Il pomodoro si intrufolò in Europa agli inizi del XV secolo, divenne un ospite tollerato 150 anni dopo il suo arrivo e fu definitivamente adottato nel XVII secolo.
Le bacche gialle di “tomatl”, che crescevano nelle regioni desertiche lungo la costa occidentale dell’America del sud e sulle umide zone montane delle Ande settentrionali, venivano coltivate in Messico dagli Aztechi. Il guerriero-esploratore spagnolo Hernán Cortés portò con sé in patria alcune piante nel 1540. All’epoca le bacche erano ancora gialle, e molto simili alla velenosissima belladonna, eppure alcuni cuochi iniziarono a usarle. Dovettero però trascorrere alcuni secoli affinché le sue proprietà uniche venissero completamente apprezzate. Nel 1585, nell’Herbario Nuevo di Castor Durante, il botanico della corte francese Olivier de Serres descriveva il pomodoro come un cibo povero, o una graziosa pianta da balcone.
Quando due sistemi alimentari s’incontrano, si verifica una dinamica di attrazione e repulsione tipica del comportamento dei carnivori, categoria di cui la specie umana fa parte.

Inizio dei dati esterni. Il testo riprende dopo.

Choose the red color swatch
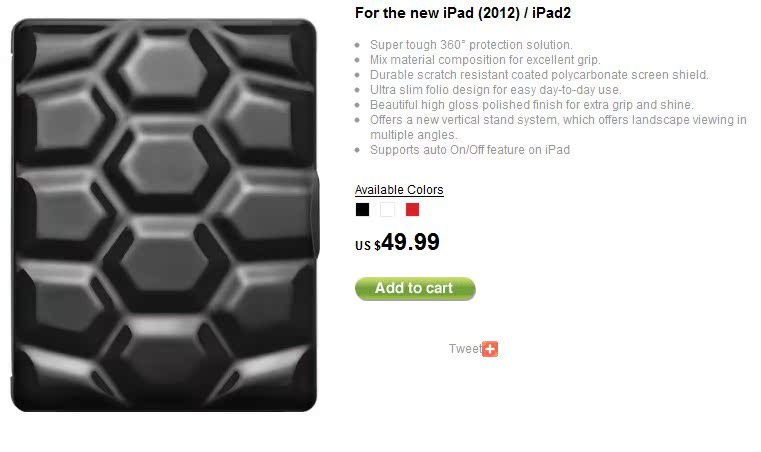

Un sistema alimentare è simile a un sistema linguistico in cui è possibile distinguere la struttura – la sintassi – e gli elementi – le parole – in questo caso, gli ingredienti. La struttura rimane intatta, mentre i nuovi ingredienti vengono semplicemente integrati nel sistema.
L’incontro tra i due continenti fu rivoluzionario dal punto di vista culinario ed ebbe un’importanza nettamente maggiore rispetto all’accumulo di ricchezze d’oro e d’argento importate in Europa. Gli spagnoli credevano di aver trovato El Dorado, mentre invece si ritrovarono in una sorta di Paese della Cuccagna. Rientrarono a casa con navi piene di patate, mais, tabacco, zucche, fagiolini, pomodori dell’epoca, cioccolato e vaniglia, che successivamente si diffusero attraverso l’Europa fino all’Asia orientale.